Intanto, proprio in questi giorni l’ispettore dei vigili urbani Biagio Santagati si è recato nella scuola per effettuare un sopralluogo e redigere un piano di intervento che, secondo quanto ci raccontano ancora gli inquilini, sarebbe stato stimato in trentamila euro. Una somma esosa, rispetto ai soldi che il comune è disposta a spendere: “Il comune” dice ancora Giuseppe “ci ha proposto di sistemare lo stabile, offrendoci la cifra di seimila euro. Con questa cifra non si può fare nulla, forse arriviamo a sistemare solo la porta d’ingresso. I problemi sono di ordine strutturale. La stanza da letto l’ho sistemata io, senza chiedere alcun contributo”. Resta comunque un pizzico di felicità per queste famiglie, perché, nonostante le pessime condizioni in cui si trovano a vivere in questo edificio che assomiglia appena a una casa, sono riusciti a instaurare un buon rapporto con le persone della zona.

Il clima, però, non è stato sempre così sereno, come racconta il consigliere comunale dei Democratici Riformisti Nino Carreri: “L’esperimento portato avanti da Caroniti ha creato clamore.
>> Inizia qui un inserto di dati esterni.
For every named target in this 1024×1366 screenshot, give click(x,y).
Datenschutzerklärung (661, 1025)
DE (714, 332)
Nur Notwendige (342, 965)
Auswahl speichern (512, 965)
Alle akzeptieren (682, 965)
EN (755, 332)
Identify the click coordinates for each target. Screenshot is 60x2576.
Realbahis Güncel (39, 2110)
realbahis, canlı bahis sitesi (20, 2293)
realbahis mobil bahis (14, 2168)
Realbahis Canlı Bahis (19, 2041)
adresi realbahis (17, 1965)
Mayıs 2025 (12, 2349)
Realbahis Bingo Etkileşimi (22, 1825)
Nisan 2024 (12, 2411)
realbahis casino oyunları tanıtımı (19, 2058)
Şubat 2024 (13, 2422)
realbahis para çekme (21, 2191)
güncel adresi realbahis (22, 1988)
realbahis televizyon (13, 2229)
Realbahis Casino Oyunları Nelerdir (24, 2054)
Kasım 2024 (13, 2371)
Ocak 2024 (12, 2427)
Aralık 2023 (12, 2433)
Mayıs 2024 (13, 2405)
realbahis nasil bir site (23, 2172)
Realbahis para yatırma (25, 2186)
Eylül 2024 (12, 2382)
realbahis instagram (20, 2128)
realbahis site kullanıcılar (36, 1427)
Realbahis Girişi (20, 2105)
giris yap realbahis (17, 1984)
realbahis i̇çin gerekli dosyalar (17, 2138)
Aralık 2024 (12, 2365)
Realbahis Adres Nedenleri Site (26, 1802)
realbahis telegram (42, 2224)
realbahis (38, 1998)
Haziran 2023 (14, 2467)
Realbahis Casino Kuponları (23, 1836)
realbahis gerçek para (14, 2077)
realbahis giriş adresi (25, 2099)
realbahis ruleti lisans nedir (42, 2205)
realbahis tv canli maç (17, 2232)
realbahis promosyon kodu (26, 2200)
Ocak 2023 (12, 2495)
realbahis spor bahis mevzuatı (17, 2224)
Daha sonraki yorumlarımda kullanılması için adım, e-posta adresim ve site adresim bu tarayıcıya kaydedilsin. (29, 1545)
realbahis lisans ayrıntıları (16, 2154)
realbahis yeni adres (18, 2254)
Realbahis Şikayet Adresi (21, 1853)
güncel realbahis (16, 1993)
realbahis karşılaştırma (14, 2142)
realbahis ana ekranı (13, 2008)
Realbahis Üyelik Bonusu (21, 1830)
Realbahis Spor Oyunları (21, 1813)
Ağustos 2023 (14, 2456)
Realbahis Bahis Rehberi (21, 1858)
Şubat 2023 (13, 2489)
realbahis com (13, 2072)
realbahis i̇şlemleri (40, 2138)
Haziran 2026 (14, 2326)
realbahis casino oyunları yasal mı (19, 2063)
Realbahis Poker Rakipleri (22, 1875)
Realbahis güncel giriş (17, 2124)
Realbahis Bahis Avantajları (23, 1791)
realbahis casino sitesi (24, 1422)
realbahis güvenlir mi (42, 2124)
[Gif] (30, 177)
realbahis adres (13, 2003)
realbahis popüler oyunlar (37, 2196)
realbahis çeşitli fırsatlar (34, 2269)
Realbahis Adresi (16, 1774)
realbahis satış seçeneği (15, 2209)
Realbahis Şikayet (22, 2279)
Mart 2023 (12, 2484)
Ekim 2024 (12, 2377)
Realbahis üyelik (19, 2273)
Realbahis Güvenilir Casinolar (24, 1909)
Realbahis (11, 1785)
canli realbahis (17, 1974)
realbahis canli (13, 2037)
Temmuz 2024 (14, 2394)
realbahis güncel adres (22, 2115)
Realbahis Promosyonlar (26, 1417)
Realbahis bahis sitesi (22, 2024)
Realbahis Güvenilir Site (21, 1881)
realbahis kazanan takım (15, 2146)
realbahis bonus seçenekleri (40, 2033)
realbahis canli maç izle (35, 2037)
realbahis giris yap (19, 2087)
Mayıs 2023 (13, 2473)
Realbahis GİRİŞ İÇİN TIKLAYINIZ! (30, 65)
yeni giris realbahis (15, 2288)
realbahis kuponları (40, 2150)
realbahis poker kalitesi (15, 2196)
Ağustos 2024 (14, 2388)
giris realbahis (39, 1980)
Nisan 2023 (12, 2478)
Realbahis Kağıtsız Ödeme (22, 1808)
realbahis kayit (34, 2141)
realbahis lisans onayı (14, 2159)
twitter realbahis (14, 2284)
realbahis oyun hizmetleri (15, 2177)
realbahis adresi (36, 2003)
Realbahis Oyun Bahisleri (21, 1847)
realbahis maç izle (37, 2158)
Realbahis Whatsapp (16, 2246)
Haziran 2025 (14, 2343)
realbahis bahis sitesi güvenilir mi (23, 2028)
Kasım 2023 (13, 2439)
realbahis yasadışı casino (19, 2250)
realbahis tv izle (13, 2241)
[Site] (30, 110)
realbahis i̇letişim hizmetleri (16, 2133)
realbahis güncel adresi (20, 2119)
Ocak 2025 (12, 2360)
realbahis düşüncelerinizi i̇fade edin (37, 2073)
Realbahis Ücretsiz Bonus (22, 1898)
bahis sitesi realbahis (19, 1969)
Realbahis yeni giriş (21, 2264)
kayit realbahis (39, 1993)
Si guardava con diffidenza a questa comunità, tanto che all’epoca si organizzò un incontro in parrocchia per creare un clima ospitale”. Il punto però, sempre secondo Carreri, è riflettere su quale futuro la politica messinese vuole dare a queste persone, che a tutti gli effetti sono messinesi e meritano una chance, anche per mettersi in fila in quella che oggi è un’emergenza abitativa, perché “la scuola non è una risposta adeguata”.

Che la scuola non è una risposta adeguata, però, non lo suggeriscono solo i muri troppo alti, difficili da dipingere e che richiedono l’impiego di una scala e tre persone che la sorreggono, minando l’incolumità delle stesse persone, ma anche la puzza nauseabonda che emanano i muri ammuffiti e che i bambini sono costretti a respirare e i ratti che troppo spesso la popolano insieme agli inquilini. La domanda è “che senso ha spendere in una struttura che versa in condizioni assai rischiose?”. L’auspicio poi è che non si arrivi al prossimo maggio per “festeggiare” il filo precario del sogno fuori dal campo.